CHAPTER FOUR - GLIMPSES OF THE PAST
CHAPTER FIVE - PLAYING GAMES
CHAPTER SIX - UNDERSTANDING
CHAPTER SEVEN - HEALING AND LOSS
CHAPTER EIGHT - MISSION'S END
CHAPER NINE - KINGS, DOGS AND DECISIONS
CHAPTER FIVE - PLAYING GAMES
CHAPTER SIX - UNDERSTANDING
CHAPTER SEVEN - HEALING AND LOSS
CHAPTER EIGHT - MISSION'S END
CHAPER NINE - KINGS, DOGS AND DECISIONS
Chapter Ten: In the Chapel
Statues of the prophet Andraste and her followers, mostly broken, run-down, missing arms or a head. A long table. A goblet nearly the size of Neria’s head. A frosty chill in the air. Duncan, looking as alert as ever and dressed just as immaculately in his armour and with the two daggers at his back. Alistair, looking as though he would have liked another hour of sleep, but present nonetheless. Daveth and Jory, eager-eyed, even impatient for what was to come next.
These were the things Neria saw as she climbed the stairs leading to the chapel ruins.
“We Grey Wardens pay a heavy price to become what we are,” Duncan was saying. “Fate may decree that you pay your price now, rather than later.”
Her appearance made him look – made them all look. She wore a simple long green and white robe that was too large for her – one of Wynne’s, to whom she had paid a visit for the birth-control potion before coming there.
“I did not expect you,” said Duncan. “The King made it quite clear that…”

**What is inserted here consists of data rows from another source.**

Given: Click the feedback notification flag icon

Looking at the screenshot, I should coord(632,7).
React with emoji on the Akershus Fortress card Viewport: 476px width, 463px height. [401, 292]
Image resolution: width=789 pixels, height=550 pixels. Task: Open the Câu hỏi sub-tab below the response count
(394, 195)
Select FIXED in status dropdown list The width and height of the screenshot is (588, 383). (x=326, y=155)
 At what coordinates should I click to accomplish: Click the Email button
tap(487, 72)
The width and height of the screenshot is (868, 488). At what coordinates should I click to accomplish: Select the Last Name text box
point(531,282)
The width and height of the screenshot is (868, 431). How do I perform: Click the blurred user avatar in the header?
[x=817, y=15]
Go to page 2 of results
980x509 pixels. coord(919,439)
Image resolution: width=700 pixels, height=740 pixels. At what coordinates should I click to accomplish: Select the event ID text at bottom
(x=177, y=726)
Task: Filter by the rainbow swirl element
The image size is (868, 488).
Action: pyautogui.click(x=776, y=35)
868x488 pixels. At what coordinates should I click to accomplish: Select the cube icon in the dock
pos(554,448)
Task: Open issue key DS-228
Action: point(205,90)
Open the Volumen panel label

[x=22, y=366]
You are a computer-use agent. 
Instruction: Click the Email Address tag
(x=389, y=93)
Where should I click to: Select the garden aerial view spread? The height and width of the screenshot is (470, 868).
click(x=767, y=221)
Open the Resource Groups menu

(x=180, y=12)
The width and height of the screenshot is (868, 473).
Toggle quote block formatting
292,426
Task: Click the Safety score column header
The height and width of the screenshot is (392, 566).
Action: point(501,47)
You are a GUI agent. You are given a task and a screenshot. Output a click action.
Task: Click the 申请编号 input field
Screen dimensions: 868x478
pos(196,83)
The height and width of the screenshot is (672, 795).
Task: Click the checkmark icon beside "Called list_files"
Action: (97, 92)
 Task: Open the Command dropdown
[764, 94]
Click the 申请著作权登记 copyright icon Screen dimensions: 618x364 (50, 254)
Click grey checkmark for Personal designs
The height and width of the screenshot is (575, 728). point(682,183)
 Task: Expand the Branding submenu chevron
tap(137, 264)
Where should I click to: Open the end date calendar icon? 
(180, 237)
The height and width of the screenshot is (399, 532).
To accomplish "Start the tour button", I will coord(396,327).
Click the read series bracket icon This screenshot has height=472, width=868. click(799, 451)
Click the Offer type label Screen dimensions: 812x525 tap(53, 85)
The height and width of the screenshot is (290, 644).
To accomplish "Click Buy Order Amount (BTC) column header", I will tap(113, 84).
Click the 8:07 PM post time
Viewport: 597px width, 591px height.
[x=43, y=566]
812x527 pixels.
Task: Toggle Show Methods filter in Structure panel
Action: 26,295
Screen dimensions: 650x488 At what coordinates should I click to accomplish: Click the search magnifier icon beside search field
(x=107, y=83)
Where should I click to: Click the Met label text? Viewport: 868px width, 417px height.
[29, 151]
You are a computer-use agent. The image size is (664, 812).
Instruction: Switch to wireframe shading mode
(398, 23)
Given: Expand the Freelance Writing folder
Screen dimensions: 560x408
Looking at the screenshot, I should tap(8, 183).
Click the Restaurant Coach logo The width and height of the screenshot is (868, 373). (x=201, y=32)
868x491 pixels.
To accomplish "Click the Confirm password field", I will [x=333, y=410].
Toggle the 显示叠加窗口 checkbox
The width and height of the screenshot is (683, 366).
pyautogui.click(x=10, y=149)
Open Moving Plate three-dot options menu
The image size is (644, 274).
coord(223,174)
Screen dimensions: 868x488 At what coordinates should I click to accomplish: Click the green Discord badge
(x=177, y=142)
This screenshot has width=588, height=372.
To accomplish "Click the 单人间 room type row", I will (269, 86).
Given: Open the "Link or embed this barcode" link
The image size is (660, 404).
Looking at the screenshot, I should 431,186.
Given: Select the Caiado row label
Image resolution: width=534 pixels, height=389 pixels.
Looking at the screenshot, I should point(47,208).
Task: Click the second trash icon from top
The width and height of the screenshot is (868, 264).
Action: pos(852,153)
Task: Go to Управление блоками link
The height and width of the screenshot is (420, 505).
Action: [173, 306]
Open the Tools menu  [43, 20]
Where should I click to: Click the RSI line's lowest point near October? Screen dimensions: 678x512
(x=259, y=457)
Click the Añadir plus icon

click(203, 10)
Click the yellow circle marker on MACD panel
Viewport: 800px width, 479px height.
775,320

“And I made it quite clear to the King that I have come too far now not to see this through. My path leads me here,” she said, and then turned her gaze to Alistair. “That is my choice. I choose to be a Warden, if fate so wills it.”
“Very well, then. Alistair, would you step this way please?”
The two Wardens stepped behind the long table, and Neria joined her fellow-recruits, standing near a statue of the prophet, just out of earshot from the other two.
“The more I hear about this ritual, the less I like it,” Jory was muttering.
“Are you blubbering again?” snapped Daveth.
“Why all these damned tests? Have I not earned my place?” asked Jory, frowning.
“Maybe it’s tradition,” growled Daveth. “Maybe they’re just trying to annoy you.”
“Calm down,” said Neria, wondering what had passed between these two men over the course of the night that led them to be at each other’s throat like this. Something to do with her and their shameful act in the Wilds, perhaps? Well, that was their problem. She bore no regrets.
“I only know that my wife is in Highever with a child on the way,” said Jory, “if they had warned me…it was so…it just does not seem fair.”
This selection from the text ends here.